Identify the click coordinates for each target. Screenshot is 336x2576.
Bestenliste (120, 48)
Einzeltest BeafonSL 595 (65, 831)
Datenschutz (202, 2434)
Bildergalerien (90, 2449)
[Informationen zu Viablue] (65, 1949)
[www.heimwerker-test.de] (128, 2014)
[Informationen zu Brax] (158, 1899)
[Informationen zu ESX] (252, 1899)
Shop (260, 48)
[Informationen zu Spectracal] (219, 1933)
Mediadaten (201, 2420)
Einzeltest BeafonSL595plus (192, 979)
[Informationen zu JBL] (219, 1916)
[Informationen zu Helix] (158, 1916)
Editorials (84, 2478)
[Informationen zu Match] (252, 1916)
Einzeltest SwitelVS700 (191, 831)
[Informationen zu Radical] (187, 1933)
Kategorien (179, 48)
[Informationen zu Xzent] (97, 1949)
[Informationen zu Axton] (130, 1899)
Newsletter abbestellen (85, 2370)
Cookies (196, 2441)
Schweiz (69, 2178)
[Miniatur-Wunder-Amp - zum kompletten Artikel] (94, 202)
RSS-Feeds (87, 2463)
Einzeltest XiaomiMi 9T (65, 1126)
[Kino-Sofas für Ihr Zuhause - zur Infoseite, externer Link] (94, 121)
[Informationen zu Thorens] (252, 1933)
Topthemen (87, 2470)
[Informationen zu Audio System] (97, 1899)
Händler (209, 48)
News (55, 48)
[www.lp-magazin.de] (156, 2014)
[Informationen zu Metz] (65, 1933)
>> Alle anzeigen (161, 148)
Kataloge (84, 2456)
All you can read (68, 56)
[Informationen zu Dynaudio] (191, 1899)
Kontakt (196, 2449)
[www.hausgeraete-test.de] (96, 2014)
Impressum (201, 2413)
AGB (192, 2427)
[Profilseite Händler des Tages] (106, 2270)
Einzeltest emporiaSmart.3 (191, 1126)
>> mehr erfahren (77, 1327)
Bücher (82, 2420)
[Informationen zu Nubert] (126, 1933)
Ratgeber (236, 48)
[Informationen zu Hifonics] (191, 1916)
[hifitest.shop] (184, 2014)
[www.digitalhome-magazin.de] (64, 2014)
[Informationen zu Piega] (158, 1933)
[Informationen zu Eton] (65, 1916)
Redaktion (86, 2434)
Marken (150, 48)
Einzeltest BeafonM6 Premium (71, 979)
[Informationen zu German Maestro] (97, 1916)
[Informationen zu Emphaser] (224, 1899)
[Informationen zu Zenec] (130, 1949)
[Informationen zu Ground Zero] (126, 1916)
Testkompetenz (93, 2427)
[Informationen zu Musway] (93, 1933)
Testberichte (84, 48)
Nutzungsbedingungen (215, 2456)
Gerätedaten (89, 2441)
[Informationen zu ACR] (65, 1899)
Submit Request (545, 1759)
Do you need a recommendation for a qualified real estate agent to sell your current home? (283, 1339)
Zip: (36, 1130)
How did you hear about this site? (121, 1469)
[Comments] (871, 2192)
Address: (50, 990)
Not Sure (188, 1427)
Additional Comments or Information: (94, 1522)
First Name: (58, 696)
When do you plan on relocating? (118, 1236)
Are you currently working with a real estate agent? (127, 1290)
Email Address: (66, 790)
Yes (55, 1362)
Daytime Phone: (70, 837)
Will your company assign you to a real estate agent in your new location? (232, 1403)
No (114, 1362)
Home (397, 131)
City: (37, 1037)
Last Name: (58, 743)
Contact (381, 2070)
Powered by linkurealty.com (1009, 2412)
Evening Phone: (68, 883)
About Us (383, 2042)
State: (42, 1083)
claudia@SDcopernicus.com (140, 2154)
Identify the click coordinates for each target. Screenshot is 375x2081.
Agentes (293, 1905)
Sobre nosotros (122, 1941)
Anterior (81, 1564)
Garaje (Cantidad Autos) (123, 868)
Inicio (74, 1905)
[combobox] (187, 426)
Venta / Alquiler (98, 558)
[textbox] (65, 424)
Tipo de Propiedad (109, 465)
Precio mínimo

> [Prompt]: Your task is to copy each line of the entries that includes the word "click".

> [Exercise response]:
Identify the click coordinates for each target. Screenshot is 336x2576.
Identify the click coordinates for each target. Screenshot is 375x2081.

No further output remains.